Дождавшись, когда священник вынес тот знаменитый серебряно-вызолоченый крест, я вышел – в том же возвышенном состоянии. Последнее, что заметил – уродливая старуха целовала крест, – с той страстью, что неприятно озадачивает постороннего человека, с которой обращаются к Богу не о спасении вечной души, а об исцелении тела… Но душевный подъем не располагает к размышлениям и пониманию причин.
На паперти некий колченогий мужичок слезливо задрал ко мне сивую бороденку: «Барин, помилосердствуй копеечку…» Что привычнее на Руси подобного зрелища? Огромное количество калек и убогих бродило по дорогам империи в моем детстве, словно кончилось в деревнях милосердие и выпихнули их в люди, на Божий свет и самопропитание. Тех, что добывали средства у цервей, называли богомолами, кто ходил с сумой по домам – горбачами. А еще были барабанщики, севастопольцы – калеки Крымской войны, иерусалимцы, родимчики, погорельцы. Отец мой был ласков с ними, порой зазывал в дом, угощал обедом, давал на дорогу пятак. Особенно интересны были иерусалимцы: предлагали купить то водицы иорданской, как лекарство против запоя, то щепочку от лестницы Иакова, а то и от самого гроба Господня.

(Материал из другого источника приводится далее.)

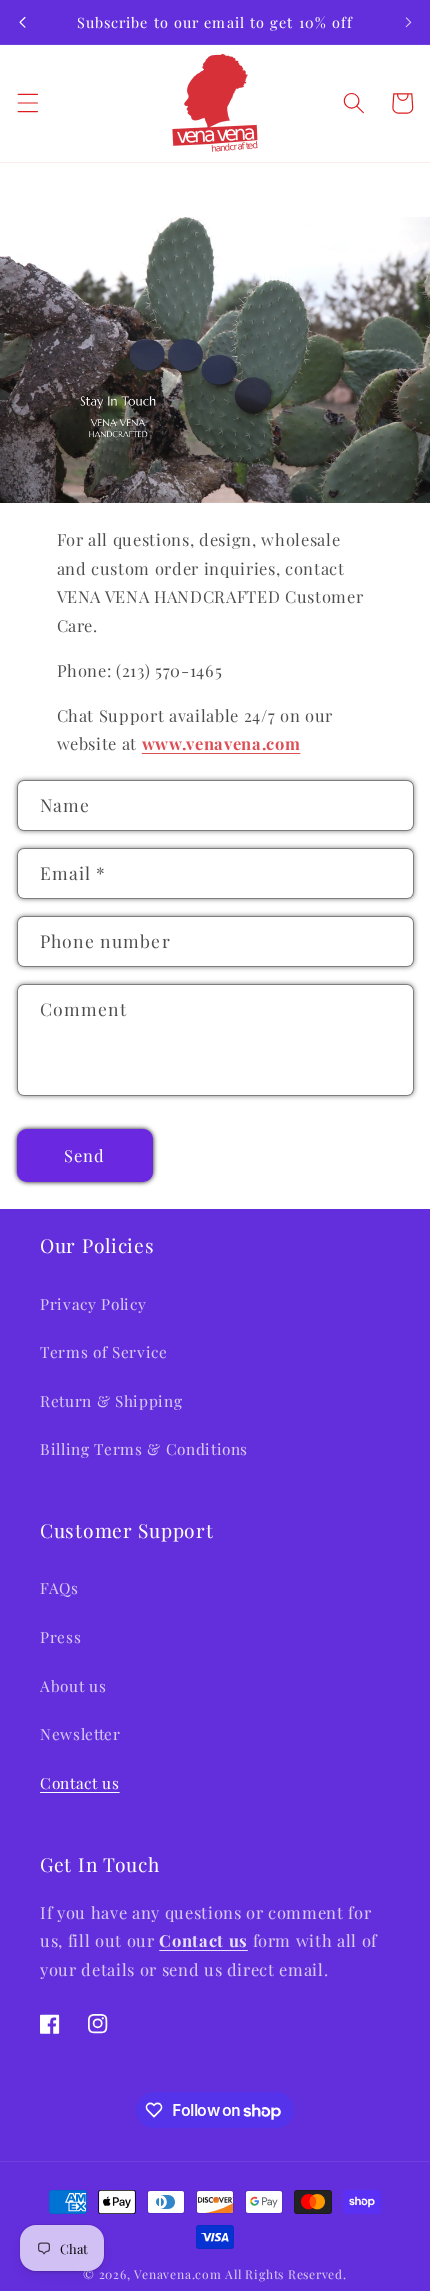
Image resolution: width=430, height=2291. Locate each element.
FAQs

Наверно, так и уехал бы я в высокой печали и радости, с верой в будущее, кабы шагнул мимо того несчастного. Но я приостановился и сыпнул в его скрюченную ладонь всю медь и серебро, что нашлись в кармане, – так что монеты зазвенели по паперти.
И тотчас тихий церковный двор ожил, невесть откуда взявшиеся калеки, увечные, старики и старухи, подростки и дети зашевелились, как серые муравьи перед суровой зимой, запричитали, завыли и поползли, кинулись одни ко мне, другие к счастливцу, выворачивали ему руку, царапали по земле в поисках упавших монет, и вот уже вопль вырвался из клубка дикой драки, грязная брань и проклятия.